【真実】意識高い系スイーツ
最近めっきり暗くなるのが早くなって、あぁ地球は軸が傾いてんだな。と実感する。春夏秋冬が地軸の傾きによって生じていることを知った時は感動した。逆にロジックを知り過ぎて風情が無くなった。
まぁそんなことはさておき「秋の夜長」は確かに長いんだけれども、それよりも何よりもこの季節は中華まんやおでんを中心に食欲をそそる食べ物がたくさん出てくる。食欲の秋だ。
代表格は栗とかぼちゃ。マロンとパンプキン。秋を代表するというより、カタカナになると途端に品格が上がる部門の代表格であるこの2つの食べ物は、一方でスイーツの代表格でもある。

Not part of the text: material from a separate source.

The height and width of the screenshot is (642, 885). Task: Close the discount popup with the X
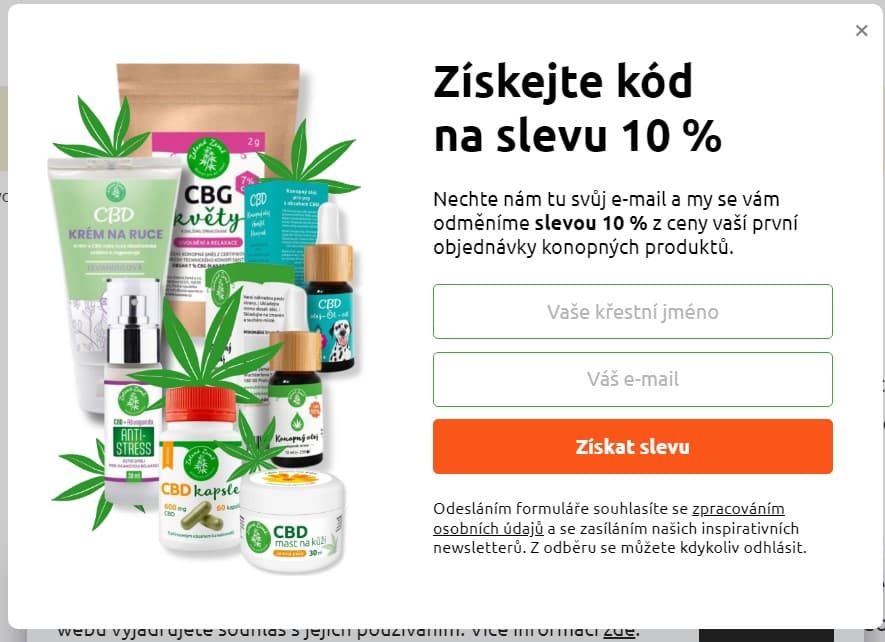861,30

中でもトップオブ秋のスイーツと言えばそう、モンブランをおいて他にはあるまい。
■想い出
モンブランは好きだ。
あの紐状クリームを擁するビジュアルに感激した古き良き思い出が大人になった今もそのまま引き継がれているからかもしれない。
真っ白い生クリームの上に真っ赤なイチゴの乗ったビビットなショートケーキがいかにも子供騙しな中、モンブランは少しカッコよかった。「自分、ショートさんより地味ですけど」みたいな謙虚さがあった。
「オレこれがいい。」というと、大人たちが「あら、モンブランは大人用だったのに」というのも良かった。どうでもいいけど地元で高級の部類に入っていた焼き肉チェーン”モランボン”に名前が似ていたのも良かった。
しかし、だ。
緊急事態が起きている。
■意識高い系スイーツ
”クリ本来の味を追求した”と謳っている高級モンブランがある。確かに代名詞とも言える黄色さは影を潜め、より奥ゆかしさを醸し出している。
紐状クリームのその紐の径がいつもより細く、そして重なりが多い。ピカピカのスプーンを、恐る恐る芸術的な螺旋の中に差し込んでいく。思いのほか繊細な作業だ。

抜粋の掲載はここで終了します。